Bulls big Jalen Smith has found his way and the numbers are eye popping
NEW YORK – It was a look that Billy Donovan admittedly would have leaned on last season.
The Bulls coach would have loved to go at bigger teams with a two-big lineup of his own, especially after Zach Collins was acquired just before the trade deadline.
There was one issue: Jalen Smith wasn’t exactly a willing participant.
It wasn’t that Smith wouldn’t do it. But every time he was out there it just wasn’t working. Smith with Collins, Smith with Nikola Vucevic, Smith just out there as the lone big, too many empty minutes from a veteran that the Bulls were excited to pluck out of free agency months earlier.
That’s how Smith found himself as a key rotation piece out of the gate for the 2025-26 campaign to an end of the bench guy that was in and out of the backend of the rotation by last April. Not what anyone saw coming.
That also forced Smith to get back in the lab last summer.

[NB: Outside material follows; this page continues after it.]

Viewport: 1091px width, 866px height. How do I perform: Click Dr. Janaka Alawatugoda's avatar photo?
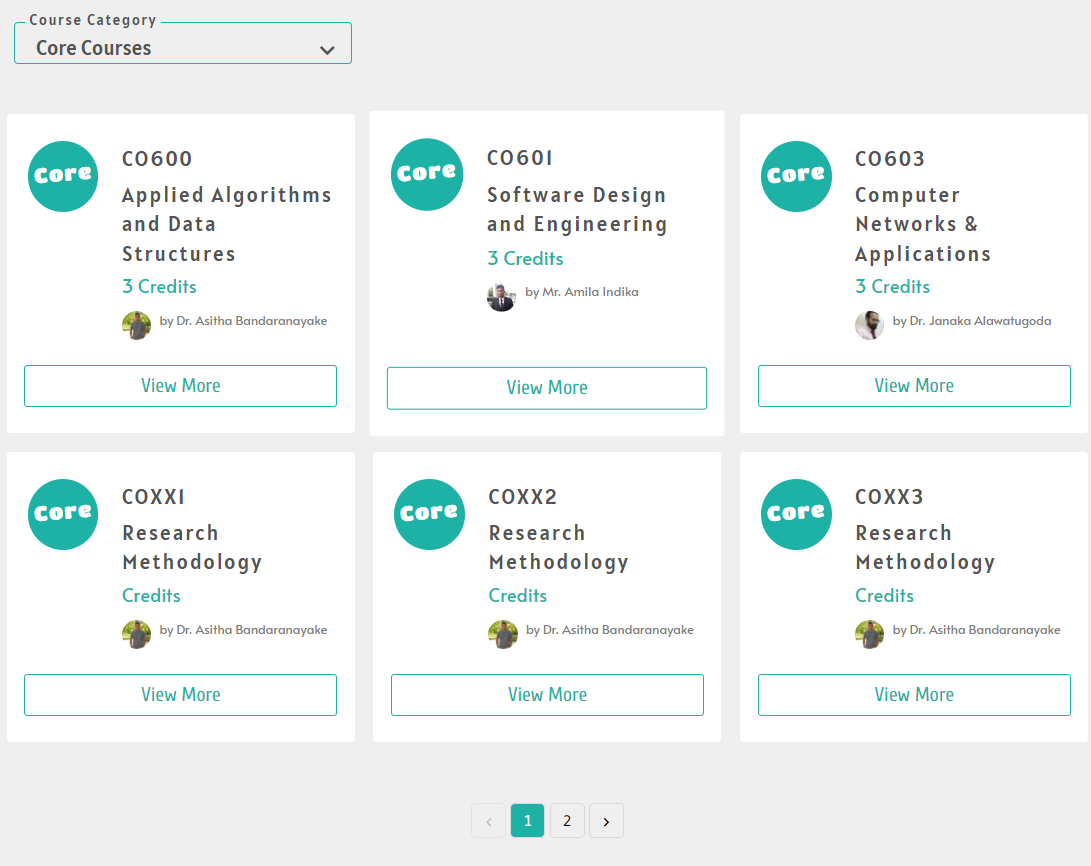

“Lots of times last year when they threw me out there, I wasn’t being impactful,” Smith said. “I was getting targeted a lot, I wasn’t rebounding, I wasn’t really doing anything to help the team, and this year my main goal coming in was to try and do whatever I can to stay on the court. If I gotta rebound, I gotta rebound, if I’ve gotta block shots, I block shots.
“It’s about being ready at any point and time, but really I felt my preparation this summer with the player development (coaches) helped out a lot. We worked on a lot of different situations, playing the four and the five with the main goal just coming in and trying to impact the game as much as possible. Try to be overall a consistent player for the team and to try and help them win. They’ve trusted me and now I’ve just got to continue.”
He better.
As good as Smith has been off the bench this season, the Bulls are still a 19-22 team, trapped in play-in mediocrity. There are a lot of reasons why, but Smith – who goes by “Stix” – isn’t one of them.
His 18.7 minutes per game are the most he’s played since 2022-23 with Indiana, he’s averaging 9.4 points and 6.7 rebounds per game when he is out there, and he’s tied for third on the team with charges drawn. Whatever it takes to make an impact.
But those aren’t the numbers that tell the real story.
Last season, Smith finished the year minus-36 in plus/minus. Not only does he lead the Bulls in that category through 41 games this year, but few are even close to his plus-61. There are only three players on the roster even on the plus side, with Collins a plus-18 and then Coby White a plus-10.
That’s impact.
“He’s been great for us honestly,” Vucevic said. “Playing the four, playing at the five, different situations, different positions. He’s done a great job for us protecting the paint, rebounding the ball as well, bringing us some physicality. I’ve enjoyed being out on the court with him. I think our two-big lineup helps us, and I think we have good chemistry. Yeah, he’s been doing a lot for us. When ‘Stix’ plays that way and he’s aggressive it makes us a much better team.”
It also gives the front office some depth. Not just on the court, but if executive vice president of basketball operations Arturas Karnisovas decides to pull the trigger on a deal. What if the Vucevic to Golden State momentum starts back up? What if a team makes a play for Collins and his expiring contract in a package?
Smith has shown enough this season to be a bridge guy in either scenario.
“At the end of the day it’s about how do I stand out with the four other guys I’m playing with,” Smith added. “It’s doing what it takes to stay out there.”